0x0058, 0x389, 0x221a, 0x0040, 0x9999, 0x0033 | % { [char]$_ }
X
Ή
√
@
香
3
3.3 - OF CODE POINTS BEYOND THE BASIC MULTILINGUAL PLANE

At this point it is interesting to know here that Unicode adopts UTF-16 as the standard enconding for everything inside the Basic Multilingual Plane, since, as we have seen, most living languages have all (or at least most) of their glyphs within the range 0 - 65535.
For characters beyond the first Unicode plane, that is whose code is superior to 65535 and hence can't fit in a 16 bit integer (a Word), we can use two encodings: UTF-32 or 16-bits Surrogate Pairs.
The latter is a method where a glyph is represented by a first (high) surrogate (16-bit long) code value in the range U+D800 to U+DBFF and a second (low) surrogate (16-bit long as well) code value in the range U+DC00 to U+DFFF. Using this mechanism, UTF-16 can support all 1,114,112 potential Unicode characters (2^16 * 17 Planes).

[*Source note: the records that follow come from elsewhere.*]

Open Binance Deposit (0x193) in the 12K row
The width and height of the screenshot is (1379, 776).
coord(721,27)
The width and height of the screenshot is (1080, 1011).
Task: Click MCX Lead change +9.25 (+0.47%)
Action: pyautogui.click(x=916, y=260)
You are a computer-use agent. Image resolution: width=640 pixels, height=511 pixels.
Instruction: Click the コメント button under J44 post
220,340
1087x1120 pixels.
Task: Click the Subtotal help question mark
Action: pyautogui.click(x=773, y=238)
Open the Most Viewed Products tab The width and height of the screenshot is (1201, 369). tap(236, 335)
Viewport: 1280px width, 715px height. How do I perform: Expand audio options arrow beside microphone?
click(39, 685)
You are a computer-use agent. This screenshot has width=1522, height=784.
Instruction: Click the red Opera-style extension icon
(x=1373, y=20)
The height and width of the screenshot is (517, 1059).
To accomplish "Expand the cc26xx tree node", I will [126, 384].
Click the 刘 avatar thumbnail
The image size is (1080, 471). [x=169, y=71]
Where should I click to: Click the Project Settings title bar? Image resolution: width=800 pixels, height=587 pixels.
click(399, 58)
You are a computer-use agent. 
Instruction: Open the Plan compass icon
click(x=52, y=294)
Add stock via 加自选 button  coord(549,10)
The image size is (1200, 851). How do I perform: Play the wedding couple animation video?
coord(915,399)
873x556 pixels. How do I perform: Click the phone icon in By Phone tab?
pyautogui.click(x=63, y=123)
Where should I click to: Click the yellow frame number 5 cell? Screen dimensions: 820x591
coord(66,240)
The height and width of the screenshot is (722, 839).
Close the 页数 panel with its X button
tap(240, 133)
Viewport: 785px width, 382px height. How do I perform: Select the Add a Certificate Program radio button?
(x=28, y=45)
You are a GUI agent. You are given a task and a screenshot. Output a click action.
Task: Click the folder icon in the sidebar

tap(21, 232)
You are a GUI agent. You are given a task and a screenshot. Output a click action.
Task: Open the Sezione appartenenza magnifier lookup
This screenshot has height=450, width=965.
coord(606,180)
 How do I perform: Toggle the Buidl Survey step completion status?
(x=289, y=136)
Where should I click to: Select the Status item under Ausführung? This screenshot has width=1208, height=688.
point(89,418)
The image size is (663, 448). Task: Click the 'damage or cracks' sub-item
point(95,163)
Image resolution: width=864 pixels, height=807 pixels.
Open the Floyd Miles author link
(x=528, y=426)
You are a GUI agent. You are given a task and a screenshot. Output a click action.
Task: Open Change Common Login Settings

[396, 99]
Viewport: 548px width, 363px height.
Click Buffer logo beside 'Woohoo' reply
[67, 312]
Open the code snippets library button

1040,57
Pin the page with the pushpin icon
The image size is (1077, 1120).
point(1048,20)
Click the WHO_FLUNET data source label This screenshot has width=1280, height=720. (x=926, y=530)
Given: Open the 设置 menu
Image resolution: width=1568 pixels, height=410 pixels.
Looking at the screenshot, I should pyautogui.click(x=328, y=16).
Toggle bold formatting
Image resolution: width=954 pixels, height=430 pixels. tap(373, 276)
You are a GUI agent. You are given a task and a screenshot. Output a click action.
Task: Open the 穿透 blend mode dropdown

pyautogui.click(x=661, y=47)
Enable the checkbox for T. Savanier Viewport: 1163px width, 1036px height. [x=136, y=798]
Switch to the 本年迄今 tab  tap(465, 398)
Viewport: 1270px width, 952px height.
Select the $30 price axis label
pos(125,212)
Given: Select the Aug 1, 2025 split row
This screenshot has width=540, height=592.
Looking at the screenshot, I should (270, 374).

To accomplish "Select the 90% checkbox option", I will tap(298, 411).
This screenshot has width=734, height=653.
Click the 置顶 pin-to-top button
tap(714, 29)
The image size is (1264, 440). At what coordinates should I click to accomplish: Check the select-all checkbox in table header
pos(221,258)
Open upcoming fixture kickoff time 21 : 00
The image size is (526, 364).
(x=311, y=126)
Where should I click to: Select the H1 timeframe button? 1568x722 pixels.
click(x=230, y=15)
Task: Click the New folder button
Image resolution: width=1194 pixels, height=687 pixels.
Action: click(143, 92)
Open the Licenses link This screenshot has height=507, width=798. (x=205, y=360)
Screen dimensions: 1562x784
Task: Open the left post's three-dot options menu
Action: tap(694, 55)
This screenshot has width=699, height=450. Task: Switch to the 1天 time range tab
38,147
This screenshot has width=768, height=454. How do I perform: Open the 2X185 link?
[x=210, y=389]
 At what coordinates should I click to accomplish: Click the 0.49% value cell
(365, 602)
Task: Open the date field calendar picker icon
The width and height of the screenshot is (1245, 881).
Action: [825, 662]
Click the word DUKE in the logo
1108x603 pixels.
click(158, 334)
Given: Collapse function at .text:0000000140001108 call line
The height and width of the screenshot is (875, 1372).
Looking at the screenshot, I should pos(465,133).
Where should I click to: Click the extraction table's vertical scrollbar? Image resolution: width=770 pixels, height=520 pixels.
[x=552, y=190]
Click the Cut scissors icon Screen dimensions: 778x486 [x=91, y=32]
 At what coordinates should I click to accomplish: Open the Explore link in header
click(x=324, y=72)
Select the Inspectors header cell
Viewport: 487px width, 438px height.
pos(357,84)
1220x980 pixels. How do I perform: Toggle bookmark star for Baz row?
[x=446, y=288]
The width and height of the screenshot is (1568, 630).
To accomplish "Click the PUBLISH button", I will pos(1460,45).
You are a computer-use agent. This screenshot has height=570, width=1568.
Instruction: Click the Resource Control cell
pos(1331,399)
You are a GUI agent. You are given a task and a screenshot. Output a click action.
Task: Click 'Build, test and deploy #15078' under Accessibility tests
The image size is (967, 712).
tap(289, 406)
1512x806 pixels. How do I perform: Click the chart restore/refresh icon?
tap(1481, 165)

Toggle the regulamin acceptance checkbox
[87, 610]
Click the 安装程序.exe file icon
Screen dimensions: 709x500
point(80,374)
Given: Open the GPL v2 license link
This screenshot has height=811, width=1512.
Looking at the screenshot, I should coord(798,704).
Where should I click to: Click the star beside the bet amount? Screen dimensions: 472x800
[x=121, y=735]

In any case Windows is not capable of showing non-BMP glyphs even if a font like Code2001 is installed. Let's see this in practice.
In the example below I am outputting the glyph for the commercial AT (which is in the BMP) starting from its UTF-32 serialization using the ConvertFromUTF32 method:
[char]::ConvertFromUtf32(0x00000040)
@
In this other example below I am trying hard to show to screen the glyph for the MUSICAL SYMBOL G CLEF, which has been added to Unicode 3.1 and belongs to the Supplementary Multilingual Plane, but I am only able to get a square box (that is used for all characters for which the font does not have a glyph):
[char]::ConvertFromUtf32(0x0001D11E)
𝄞
Now that you are confident with code points, it is time to step up your game and get an understanding of some Unicode properties which are useful to solve our puzzle: General Category, Script and Block.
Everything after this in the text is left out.